This is a Kaldi recipe to build automatic speech recognition systems on the Torgo corpus of dysarthric speech.
Update the KALDI_ROOT
and DATA_ORIG
variables in path.sh
to point to the
correct locations for your Kaldi installation and the Torgo corpus. Then run
the following:
source path.sh
ln -s $KALDI_ROOT/egs/wsj/s5/{steps,utils} .
Some scripts in local/
also require the following Python packages:
invoke numpy pandas python-Levenshtein
The following instructions allow to train ASR systems on Torgo and to reproduce results from the paper.
# HMM/GMM systems:
./run.sh
# LF-MMI (TDNN-F) systems:
./run_tdnnf.sh
# CE (TDNN-LSTM) systems:
./local/nnet3/run_tdnn_lstm.sh
# Show WER:
./local/get_wer.py exp/sgmm
Torgo corpus statistics:
./local/corpus_statistics.sh
How similar are the isolated words to each other? First retrieve the phonetic representation for each word, then analyse the similarity of pronunciations:
./local/get_prons.sh > data/pronunciations_single
./local/compute_pron_similarity.py
We analysed how mean phoneme duration and WER are correlated.

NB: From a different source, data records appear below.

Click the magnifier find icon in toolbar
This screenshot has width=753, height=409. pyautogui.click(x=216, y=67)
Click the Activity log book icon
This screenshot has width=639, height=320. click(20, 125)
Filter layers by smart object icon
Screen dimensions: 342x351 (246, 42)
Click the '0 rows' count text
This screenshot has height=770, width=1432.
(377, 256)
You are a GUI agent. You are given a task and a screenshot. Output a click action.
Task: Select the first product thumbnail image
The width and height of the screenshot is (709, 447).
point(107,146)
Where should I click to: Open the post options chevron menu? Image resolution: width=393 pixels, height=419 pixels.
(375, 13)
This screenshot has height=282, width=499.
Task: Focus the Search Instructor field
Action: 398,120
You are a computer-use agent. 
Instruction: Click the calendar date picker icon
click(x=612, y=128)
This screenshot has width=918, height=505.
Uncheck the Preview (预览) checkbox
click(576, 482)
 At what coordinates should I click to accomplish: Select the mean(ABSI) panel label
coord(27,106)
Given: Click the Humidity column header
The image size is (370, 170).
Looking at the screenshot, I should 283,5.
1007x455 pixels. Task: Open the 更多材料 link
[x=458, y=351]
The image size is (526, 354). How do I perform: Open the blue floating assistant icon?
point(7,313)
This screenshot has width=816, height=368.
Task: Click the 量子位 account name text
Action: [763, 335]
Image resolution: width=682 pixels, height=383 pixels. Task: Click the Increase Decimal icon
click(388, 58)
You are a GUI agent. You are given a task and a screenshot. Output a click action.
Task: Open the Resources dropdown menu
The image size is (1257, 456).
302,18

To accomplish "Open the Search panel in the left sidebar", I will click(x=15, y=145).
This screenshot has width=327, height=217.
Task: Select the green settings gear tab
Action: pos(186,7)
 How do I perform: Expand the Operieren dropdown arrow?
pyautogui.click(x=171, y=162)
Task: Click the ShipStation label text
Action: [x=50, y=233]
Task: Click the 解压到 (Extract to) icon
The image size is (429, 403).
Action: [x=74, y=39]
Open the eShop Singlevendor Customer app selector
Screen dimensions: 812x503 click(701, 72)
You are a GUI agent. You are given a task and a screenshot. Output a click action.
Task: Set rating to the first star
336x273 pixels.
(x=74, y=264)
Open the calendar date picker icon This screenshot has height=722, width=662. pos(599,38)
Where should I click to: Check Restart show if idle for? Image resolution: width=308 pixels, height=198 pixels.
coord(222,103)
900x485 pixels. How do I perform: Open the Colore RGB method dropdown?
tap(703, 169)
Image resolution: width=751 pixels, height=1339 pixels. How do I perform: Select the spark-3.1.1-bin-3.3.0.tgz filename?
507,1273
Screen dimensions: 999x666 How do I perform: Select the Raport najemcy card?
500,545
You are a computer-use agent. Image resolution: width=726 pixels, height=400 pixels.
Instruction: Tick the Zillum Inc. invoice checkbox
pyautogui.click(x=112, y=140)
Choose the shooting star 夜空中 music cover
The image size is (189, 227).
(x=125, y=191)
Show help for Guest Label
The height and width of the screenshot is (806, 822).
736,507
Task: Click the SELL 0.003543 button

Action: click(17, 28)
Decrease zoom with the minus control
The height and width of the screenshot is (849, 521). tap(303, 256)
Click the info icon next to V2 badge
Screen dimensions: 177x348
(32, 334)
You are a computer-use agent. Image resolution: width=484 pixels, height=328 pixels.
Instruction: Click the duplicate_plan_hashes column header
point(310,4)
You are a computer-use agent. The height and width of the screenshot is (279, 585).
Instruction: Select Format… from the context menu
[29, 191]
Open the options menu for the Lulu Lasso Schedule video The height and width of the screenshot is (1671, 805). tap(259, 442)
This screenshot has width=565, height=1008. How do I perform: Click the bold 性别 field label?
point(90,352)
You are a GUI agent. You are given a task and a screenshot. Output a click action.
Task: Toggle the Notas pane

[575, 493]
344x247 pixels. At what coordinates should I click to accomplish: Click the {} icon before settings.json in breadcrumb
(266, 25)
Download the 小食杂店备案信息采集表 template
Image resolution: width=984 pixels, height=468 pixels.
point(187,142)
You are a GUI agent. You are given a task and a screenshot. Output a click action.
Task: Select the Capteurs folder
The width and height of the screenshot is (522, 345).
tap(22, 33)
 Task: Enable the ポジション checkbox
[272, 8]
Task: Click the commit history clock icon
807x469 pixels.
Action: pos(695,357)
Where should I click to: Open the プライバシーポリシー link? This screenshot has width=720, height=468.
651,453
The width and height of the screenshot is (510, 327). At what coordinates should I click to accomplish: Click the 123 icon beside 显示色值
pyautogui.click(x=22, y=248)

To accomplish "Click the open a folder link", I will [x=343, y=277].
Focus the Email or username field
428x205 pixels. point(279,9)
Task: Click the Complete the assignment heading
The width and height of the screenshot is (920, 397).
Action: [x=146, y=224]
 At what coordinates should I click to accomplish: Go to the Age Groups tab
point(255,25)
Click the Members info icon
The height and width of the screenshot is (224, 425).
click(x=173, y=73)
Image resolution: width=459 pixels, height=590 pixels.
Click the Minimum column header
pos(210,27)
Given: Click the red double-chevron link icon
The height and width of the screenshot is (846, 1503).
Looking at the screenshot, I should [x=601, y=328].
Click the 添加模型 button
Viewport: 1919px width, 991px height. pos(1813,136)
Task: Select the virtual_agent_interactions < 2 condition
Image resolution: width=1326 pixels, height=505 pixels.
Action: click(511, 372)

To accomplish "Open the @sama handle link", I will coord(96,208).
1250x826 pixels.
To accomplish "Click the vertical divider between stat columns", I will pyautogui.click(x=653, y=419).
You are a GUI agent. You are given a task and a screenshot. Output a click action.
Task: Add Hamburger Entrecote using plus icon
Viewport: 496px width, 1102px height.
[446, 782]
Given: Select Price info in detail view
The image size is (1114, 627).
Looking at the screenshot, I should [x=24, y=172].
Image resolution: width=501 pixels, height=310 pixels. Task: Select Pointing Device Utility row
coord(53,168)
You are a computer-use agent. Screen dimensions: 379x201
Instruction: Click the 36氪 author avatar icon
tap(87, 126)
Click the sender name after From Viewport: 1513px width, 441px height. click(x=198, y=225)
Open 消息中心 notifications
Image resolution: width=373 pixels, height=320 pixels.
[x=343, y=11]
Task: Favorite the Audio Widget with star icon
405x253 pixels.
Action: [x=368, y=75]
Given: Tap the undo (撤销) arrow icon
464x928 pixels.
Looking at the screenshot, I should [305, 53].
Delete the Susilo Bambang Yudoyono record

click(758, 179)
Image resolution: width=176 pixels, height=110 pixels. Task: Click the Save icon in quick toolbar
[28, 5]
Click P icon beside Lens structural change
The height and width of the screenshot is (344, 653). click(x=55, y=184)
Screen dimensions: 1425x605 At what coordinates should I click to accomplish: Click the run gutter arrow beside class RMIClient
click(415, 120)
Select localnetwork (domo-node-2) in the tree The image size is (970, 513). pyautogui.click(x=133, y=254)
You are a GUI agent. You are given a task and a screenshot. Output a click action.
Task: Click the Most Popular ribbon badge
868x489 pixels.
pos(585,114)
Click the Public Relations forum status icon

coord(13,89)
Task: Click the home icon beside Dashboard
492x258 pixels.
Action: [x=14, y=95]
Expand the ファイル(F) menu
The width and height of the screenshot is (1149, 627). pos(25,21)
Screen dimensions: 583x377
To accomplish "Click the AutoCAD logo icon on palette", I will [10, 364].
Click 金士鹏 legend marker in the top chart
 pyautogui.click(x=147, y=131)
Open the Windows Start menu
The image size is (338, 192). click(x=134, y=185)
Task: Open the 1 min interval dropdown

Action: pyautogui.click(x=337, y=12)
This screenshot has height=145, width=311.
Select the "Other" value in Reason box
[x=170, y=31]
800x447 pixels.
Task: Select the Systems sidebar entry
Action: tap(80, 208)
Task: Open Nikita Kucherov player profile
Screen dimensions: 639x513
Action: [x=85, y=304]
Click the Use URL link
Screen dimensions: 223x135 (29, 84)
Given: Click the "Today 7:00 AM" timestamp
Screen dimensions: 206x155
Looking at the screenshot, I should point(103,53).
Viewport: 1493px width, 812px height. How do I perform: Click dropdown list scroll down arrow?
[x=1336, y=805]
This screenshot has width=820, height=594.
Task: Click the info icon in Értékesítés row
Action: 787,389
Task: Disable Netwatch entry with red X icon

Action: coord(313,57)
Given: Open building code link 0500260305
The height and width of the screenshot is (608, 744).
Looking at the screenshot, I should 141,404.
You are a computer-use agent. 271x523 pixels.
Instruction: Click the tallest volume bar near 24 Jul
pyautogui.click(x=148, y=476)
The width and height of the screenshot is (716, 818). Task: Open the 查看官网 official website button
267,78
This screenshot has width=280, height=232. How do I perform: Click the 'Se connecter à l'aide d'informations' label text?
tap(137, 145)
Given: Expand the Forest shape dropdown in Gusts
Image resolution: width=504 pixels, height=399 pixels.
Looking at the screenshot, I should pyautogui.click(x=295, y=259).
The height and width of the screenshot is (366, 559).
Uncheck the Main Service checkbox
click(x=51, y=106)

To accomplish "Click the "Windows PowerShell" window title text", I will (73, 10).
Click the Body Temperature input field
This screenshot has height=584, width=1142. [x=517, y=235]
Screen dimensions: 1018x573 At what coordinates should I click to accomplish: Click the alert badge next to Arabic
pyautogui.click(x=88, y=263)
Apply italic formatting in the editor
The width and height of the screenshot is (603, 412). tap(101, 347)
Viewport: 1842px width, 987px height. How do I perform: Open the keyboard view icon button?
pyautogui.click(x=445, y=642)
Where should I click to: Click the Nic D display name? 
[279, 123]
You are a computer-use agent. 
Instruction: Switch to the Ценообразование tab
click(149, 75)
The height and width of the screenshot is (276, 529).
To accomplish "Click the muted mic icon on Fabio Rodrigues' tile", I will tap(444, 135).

# Get phone alignments with duration information:
./local/get_phone_alignments.sh exp/sgmm
# Compute mean phoneme durations:
./local/analyze_phone_lengths.py
Please cite the following paper if you use this code for your research.
@inproceedings{hermann2020.asr,
author = "Hermann, Enno and Magimai.-Doss, Mathew",
title = "Dysarthric Speech Recognition with Lattice-Free {MMI}",
booktitle = "Proceedings International Conference on Acoustics, Speech, and Signal Processing (ICASSP)",
pages = "6109--6113",
year = "2020",
doi = "10.1109/ICASSP40776.2020.9053549"
}
The code is based on an earlier recipe by Cristina España-Bonet and José A. R. Fonollosa.